THIS DIAGRAM TAKEN FROM THE MANUAL FOR THE TACTIC TTX-850 RADIO ILLUSTRATES THE EFFECT OF EXPONENTIAL SETTINGS. THE X-AXIS IS CONTROL STICK MOVEMENT AND THE Y-AXIS IS SERVO MOVEMENT.

With exponential enabled, moving the control stick 25% may only result in the control surface moving 10%. This makes it easier for the pilot to input the subtle, nearly imperceptible commands that keep a model flying on a smooth predicable path. Yet, moving the control stick to 100% will still result in 100% servo movement. I typically start with 35% exponential on my sport models and adjust as necessary to meet my preferences. Really aerobatic airplanes may get 70% exponential. I know of some multi-rotor pilots who use 100% exponential. The multi-rotor’s flight controller board may have exponential options as well. In that case, configure expo on either the radio or flight controller, not both.

Exponential settings are typically tied to the dual rate menus. You can define a specific exponential value for each rate of every control axis. You may want greater exponential values for high rate control throws.
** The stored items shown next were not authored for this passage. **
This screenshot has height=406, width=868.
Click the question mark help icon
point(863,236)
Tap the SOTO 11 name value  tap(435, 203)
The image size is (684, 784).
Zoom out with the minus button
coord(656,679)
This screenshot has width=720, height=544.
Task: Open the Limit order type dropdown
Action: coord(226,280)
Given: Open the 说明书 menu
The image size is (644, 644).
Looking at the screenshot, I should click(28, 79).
Be aware that exponential is not defined the same for every radio brand. With Futaba, Hitec, and Tactic radios, you want negative expo values. Spektrum, JR, and Graupner radios need positive exponential values. Getting it backwards will have the undesired effect of making your model very sensitive in cruise…perhaps uncontrollable. Read your manual and make sure that you get it correct.

End Point Adjustment

End Point Adjustment (EPA) allows you to define the maximum servo travel for any channel. This feature is especially helpful when dealing with components such as wing flaps or bomb releases that could get damaged by excessive movements. In these cases, it is often necessary to reduce the EPA values drastically before connecting the servo to the component that it will move. Then you can gradually increase the endpoints without fear of damaging anything.
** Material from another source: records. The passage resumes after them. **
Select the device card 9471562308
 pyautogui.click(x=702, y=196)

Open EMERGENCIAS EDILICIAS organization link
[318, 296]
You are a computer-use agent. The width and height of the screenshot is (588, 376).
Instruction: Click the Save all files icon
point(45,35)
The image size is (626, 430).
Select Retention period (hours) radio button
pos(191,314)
THIS MENU FOR EPA (CALLED “TRAVEL” BY TACTIC) SHOWS WHERE I HAD TO LIMIT THE SERVO MOVEMENT TO MAKE THE FLAPS AND BOMB RELEASE (CHANNELS 6 AND 7) FUNCTION PROPERLY ON THIS MODEL.
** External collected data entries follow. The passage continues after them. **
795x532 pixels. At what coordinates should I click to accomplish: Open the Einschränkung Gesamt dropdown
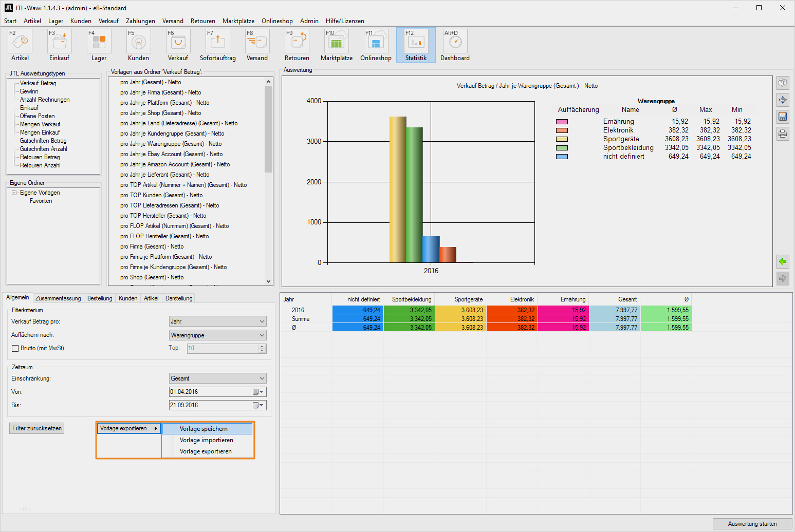click(x=218, y=378)
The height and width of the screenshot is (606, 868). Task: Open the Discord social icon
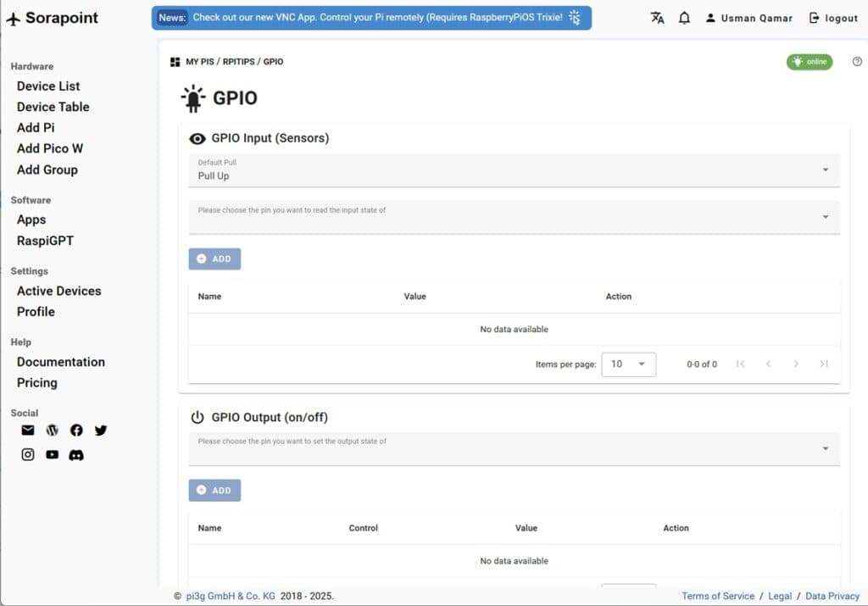(x=76, y=455)
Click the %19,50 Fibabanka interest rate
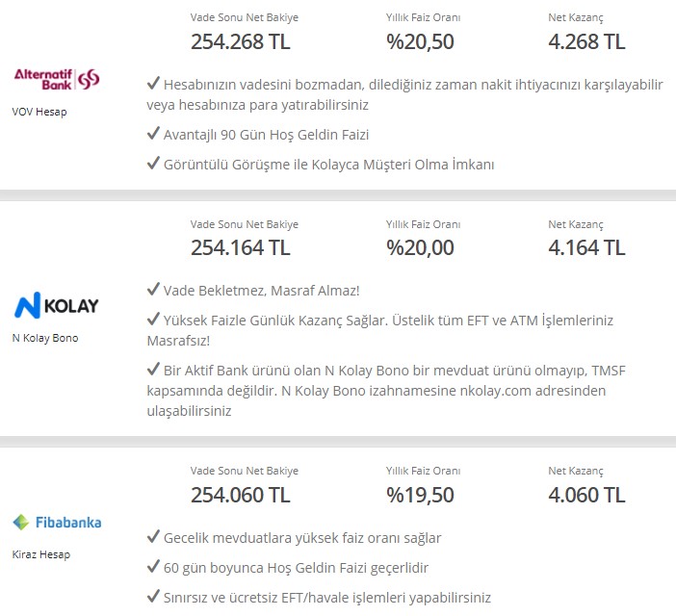 pyautogui.click(x=420, y=495)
While EPA is a very useful tool when configuring a model, it is not always the best option. If you find that you are reducing the throw of a servo significantly, you may be better served by making mechanical adjustments to the control mechanism. For instance, moving the pushrod closer to the servo’s axis of rotation will have the combined benefit of decreasing its linear control throw while also increasing its mechanical advantage.

Failsafe

I write about Failsafe with the hope that it will remind me to configure it more often. Failsafe defines how the onboard components of the radio system will react when the link between the transmitter and receiver is broken, i.e. you aren’t in control anymore. While such instances are rare, the possibility is credible enough to prepare for it.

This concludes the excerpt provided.